Genetic research's impact on society is in the early stages of being felt globally, but the Evangelical Lutheran Church in America (ELCA) is thinking seriously how to respond to the great advances that may help cure society's ills and whether some of those same technologies could threaten human life and life on earth.
The ELCA Task Force on Genetics has written a draft social statement on genetics that will be considered by the 2011 Churchwide Assembly. Currently the group, composed of scientists, clergy and theologians, is looking for comments on the statement, which may be found in its entirety at
www.elca.org/genetics.
The document was mandated by the 2005 Churchwide Assembly and sets a policy for the church to guide its advocacy and work as a public church. Comments are welcome via a response form on the website, and the deadline for feedback is October 15. Synod hearings are also slated to take place to discuss the task force's findings. Social statements are adopted by a two-thirds vote of an ELCA Churchwide assembly.
This fifty-page social statement dives into the issues surrounding genetic research and technology in the public domain and specifically looks at the social and ethical framework surrounding changing the genetic make up of creation. More importantly, the document discusses the role of church leaders and scientists in leading the public to make informed choices when it comes to genetic innovation.
"This church trusts that this gracious God who creates, redeems and will fulfill creation has also granted human beings access to discernment and insight and entrusted us with the vocation to respect and promote the good of creation with justice and wisdom," the statement reads.
The genetic sciences insofar as they do not make false claims about God and do serve the common good are embraced by the church that also supports technological progress in the area of genetics. The statement says that the church believes that the
"greatest danger in genetic developments lies in the sinful exercise of
radically extended human power and not in any specific scientific or
technological development."
At the same time, the ELCA rejects the "technological imperative" that humanity is free to use any knowledge that becomes available to create any technological application if the market will support it. Under this line of thinking, the reproductive cloning of human individuals is rejected as no individual should be brought into life for the sake of repeating another individual's genotype. But if reproductive cloning should progress, the church would honor the God-given dignity of cloned individuals and would welcome them to the baptismal font like any other child of God.
The ELCA is encouraging the use of human imagination and innovation through genetic knowledge and its application to heal afflictions, relieve human suffering and improve the human condition.
Another point in the statement is that the church is encouraging the evaluation of the public good in terms of sufficiency that genetic research, medicine, commerce and biotechnology should advance rather than simply considering the economic gain such advances offer. Regulation of genetic technology at the same time must be justified by specific concerns for the potential harm of the application and its delivery, or by the necessity to regulate toward equal access and use.

## DATASET SECTION
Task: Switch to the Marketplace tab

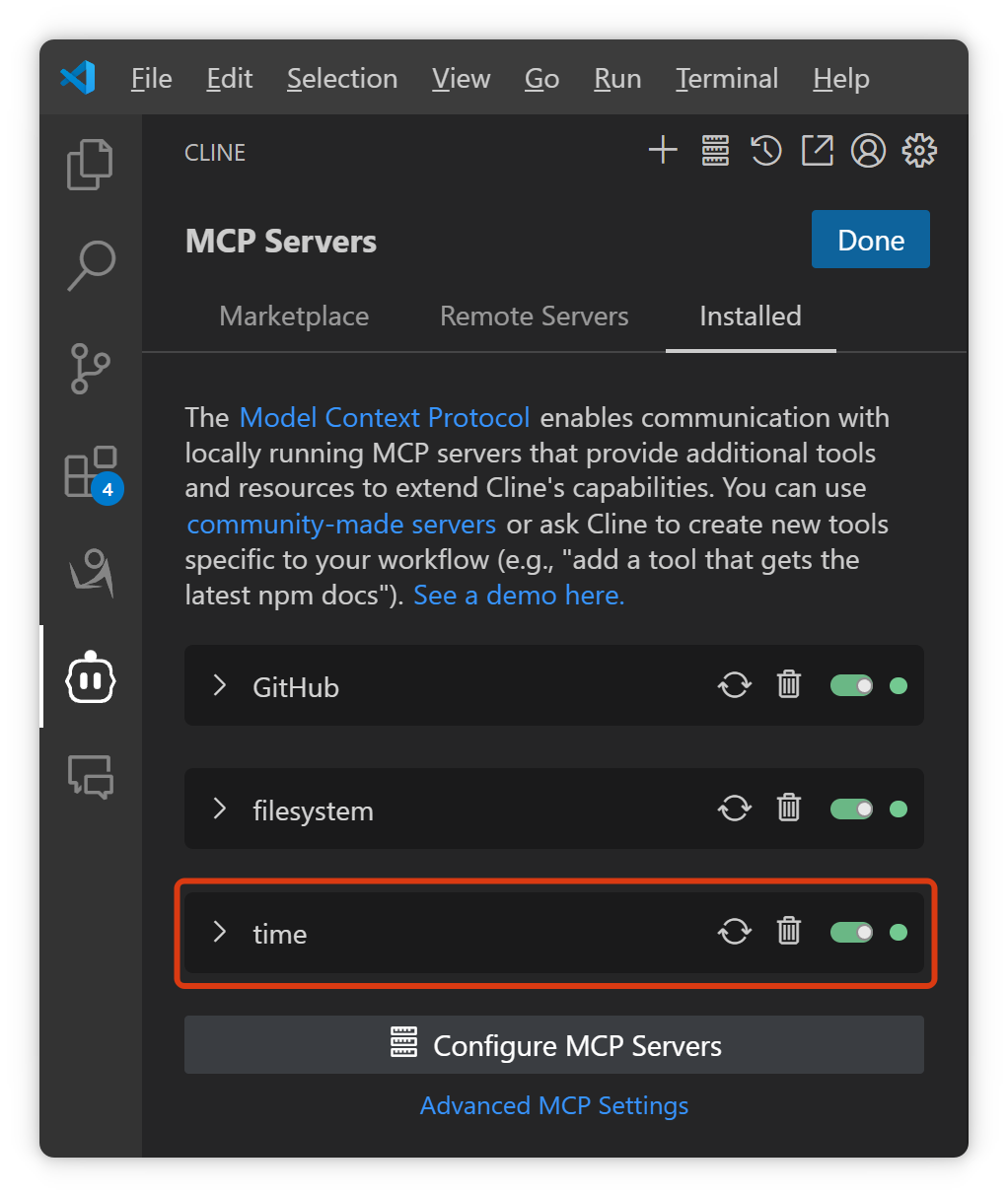Action: tap(294, 317)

## WHAT TO WORK ON
A – Please return the part of the ELCA genetics article from "The ELCA is" up to and including "access and use.", copied word for word.
B – Supply the next part of the article on the ELCA draft social statement on genetics, picking up after its final sentence.
Nothing in the material is needed here.

## LIST OF ANSWERS
A –
The ELCA is encouraging the use of human imagination and innovation through genetic knowledge and its application to heal afflictions, relieve human suffering and improve the human condition.
Another point in the statement is that the church is encouraging the evaluation of the public good in terms of sufficiency that genetic research, medicine, commerce and biotechnology should advance rather than simply considering the economic gain such advances offer. Regulation of genetic technology at the same time must be justified by specific concerns for the potential harm of the application and its delivery, or by the necessity to regulate toward equal access and use.

B –
Int the area of stem cell research, the ELCA has maintained respect for the
"value, worth and dignity" of human embryonic life precludes the creation of embryos expressly for research purposes. Commercial development or embryo farming is incompatible with the church's understanding of the value of life.
The ELCA says it welcomes scientific research aimed at finding alternative sources of pluripotent stem cells that do not involve the use of human embryos. The use of surplus frozen embryos that were created for infertility treatment but are no longer needed is acceptable to the ELCA.
Another area of genetic research is in agriculture, and here the ELCA is supporting the call for increased education about, and the labeling of, genetically engineered food.
Areas and situations where the ELCA will reject goals and policies are times when use of any form of genetic knowledge or technology creates supposed states of near perfection or near immortality. Also when research endangers human bodies in the service of economic or social power arrangements.
Vigorous questions will be raised about goals and policies that expand research that knowingly and unduly endangers plant and animal species or the existence of biodiversity. Also investigated are cases where there is a negative impact on individual livelihoods, especially those related to agriculture. And lastly, when direct genetic knowledge and technology benefits the interests of a few at the expense of many, the ELCA will take a stand.
"This document tries to formulate a moral framework that can encompass questions about human genetics, and plant and animal genetics," said Dr. Per Anderson, professor at Concordia College, Moorehead, Minnesota and task force co-chair. He added that the church needs to think hard about these matters and get a consensus about how to things about the topics in a way that is truly Lutheran and truly Christian in the 21st century.